Work item:
Look for the word "computer" in the data below, and copy every line that holds it.

Segment Start: The data

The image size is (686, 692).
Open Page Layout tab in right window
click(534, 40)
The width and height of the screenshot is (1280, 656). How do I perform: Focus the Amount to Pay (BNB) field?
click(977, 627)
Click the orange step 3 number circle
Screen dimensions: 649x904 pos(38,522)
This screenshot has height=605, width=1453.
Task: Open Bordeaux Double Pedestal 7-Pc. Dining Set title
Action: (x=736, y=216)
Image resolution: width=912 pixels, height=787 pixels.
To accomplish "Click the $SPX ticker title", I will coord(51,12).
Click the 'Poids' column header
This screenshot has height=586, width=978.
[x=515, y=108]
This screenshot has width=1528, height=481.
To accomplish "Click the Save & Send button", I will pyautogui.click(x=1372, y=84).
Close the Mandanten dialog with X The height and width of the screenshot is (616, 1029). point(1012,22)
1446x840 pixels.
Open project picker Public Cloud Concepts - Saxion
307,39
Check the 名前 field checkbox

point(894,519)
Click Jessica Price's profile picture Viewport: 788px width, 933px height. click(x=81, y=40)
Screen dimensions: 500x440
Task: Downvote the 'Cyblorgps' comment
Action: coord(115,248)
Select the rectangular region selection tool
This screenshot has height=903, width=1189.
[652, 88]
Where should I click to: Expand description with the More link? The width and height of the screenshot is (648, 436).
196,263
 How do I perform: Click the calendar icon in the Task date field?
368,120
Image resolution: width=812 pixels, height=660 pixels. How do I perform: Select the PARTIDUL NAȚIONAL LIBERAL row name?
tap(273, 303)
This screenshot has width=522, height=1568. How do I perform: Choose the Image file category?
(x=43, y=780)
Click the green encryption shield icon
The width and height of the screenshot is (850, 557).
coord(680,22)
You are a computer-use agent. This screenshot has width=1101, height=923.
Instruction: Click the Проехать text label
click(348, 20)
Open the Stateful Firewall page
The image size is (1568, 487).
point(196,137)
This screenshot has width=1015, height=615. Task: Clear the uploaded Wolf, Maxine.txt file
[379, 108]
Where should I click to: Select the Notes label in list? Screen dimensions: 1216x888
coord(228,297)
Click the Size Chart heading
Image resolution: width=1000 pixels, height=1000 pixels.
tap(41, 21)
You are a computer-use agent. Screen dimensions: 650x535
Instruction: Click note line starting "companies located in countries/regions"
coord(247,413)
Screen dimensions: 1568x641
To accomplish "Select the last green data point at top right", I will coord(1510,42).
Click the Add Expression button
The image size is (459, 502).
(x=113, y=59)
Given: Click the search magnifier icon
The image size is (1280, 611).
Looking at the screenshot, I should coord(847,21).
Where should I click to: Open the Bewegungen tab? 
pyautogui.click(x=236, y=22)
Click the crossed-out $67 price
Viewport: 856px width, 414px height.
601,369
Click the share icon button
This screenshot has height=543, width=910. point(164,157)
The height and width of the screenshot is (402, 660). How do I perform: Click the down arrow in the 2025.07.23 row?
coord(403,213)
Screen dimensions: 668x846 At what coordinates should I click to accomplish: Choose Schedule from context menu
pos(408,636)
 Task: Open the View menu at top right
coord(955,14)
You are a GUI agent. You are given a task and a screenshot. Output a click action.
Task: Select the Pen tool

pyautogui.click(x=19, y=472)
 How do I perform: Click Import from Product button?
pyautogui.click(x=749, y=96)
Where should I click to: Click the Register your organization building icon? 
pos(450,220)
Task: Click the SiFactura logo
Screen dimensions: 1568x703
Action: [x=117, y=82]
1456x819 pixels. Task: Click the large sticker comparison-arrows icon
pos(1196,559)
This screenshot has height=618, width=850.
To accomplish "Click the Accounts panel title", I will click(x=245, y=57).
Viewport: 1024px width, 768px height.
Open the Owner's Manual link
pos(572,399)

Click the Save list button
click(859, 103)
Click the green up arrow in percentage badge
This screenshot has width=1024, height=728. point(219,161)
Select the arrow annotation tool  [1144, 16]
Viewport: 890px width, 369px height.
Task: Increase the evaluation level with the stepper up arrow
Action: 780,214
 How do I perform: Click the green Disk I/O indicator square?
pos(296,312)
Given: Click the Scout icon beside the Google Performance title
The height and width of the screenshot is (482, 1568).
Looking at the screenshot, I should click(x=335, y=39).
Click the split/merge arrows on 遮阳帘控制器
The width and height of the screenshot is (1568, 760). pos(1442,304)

Segment End: The data

Task answer:
You are a computer-use agent. This screenshot has width=1101, height=923.
You are a computer-use agent. Screen dimensions: 650x535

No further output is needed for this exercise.